Asia stock markets mixed amid Chinese property sector sell-off

By Scott Murdoch

SYDNEY (Reuters) – Asia stock markets started to turn positive later on Monday even though investors in China sold off shares in property developers, remaining unconvinced by authorities’ efforts to revive activity in the mainland real estate market.

MSCI’s broadest index of Asia-Pacific shares outside Japan reversed earlier losses and was up 0.3%, after U.S. stocks ended the previous session with mild gains.

Australian shares gained 0.36% and Japan’s Nikkei stock index slid 0.49%.

The yen appreciated sharply against the dollar after Bank of Japan governor Kazuo Ueda stoked hopes the central bank could soon see a shift away from negative rates.

The dollar on Monday dropped 1.12% to 146.16 yen and it remains some way off its high this year of 147.87 reached earlier this month.

In Hong Kong, the Hang Seng Index halved its loss from earlier in the day to be off 0.66% by the afternoon session, as investors remained wary of China’s troubled property sector.

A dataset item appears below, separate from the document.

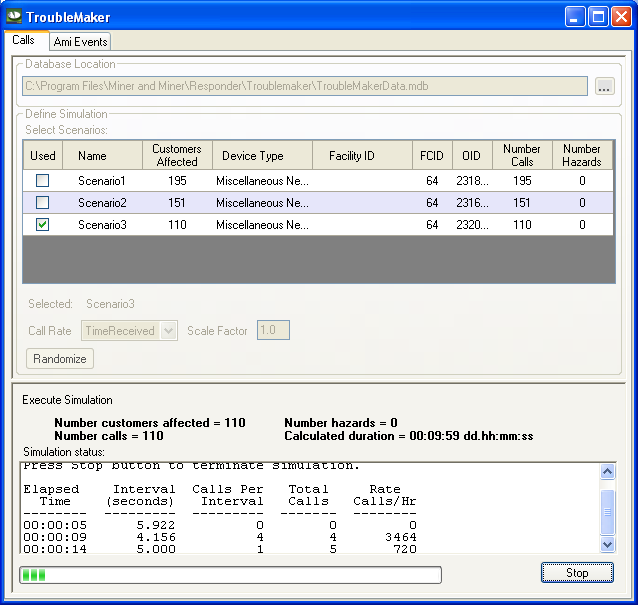Uncheck the Scenario3 Used checkbox
Image resolution: width=638 pixels, height=605 pixels.
42,225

A more positive tone was seen across futures markets which pointed towards a better start for most major European indexes.

In early trades, Euro Stoxx 50 futures were up 0.26%, German DAX futures were up 0.17% and FTSE futures were up 0.29%

U.S. stock futures, the S&P 500 e-minis, were up 0.24% at 4,472.3.

Hong Kong’s Hang Seng Property Index, a gauge of Hong Kong’s top developers, was still down 3.24% while the mainland property index was off 1.9%. It was earlier more than 3% in the red.

“We need the property market to stabilize first in order for any meaningful kind of economic rebound to happen in China,” said David Chao, Invesco’s Asia Pacific market strategist.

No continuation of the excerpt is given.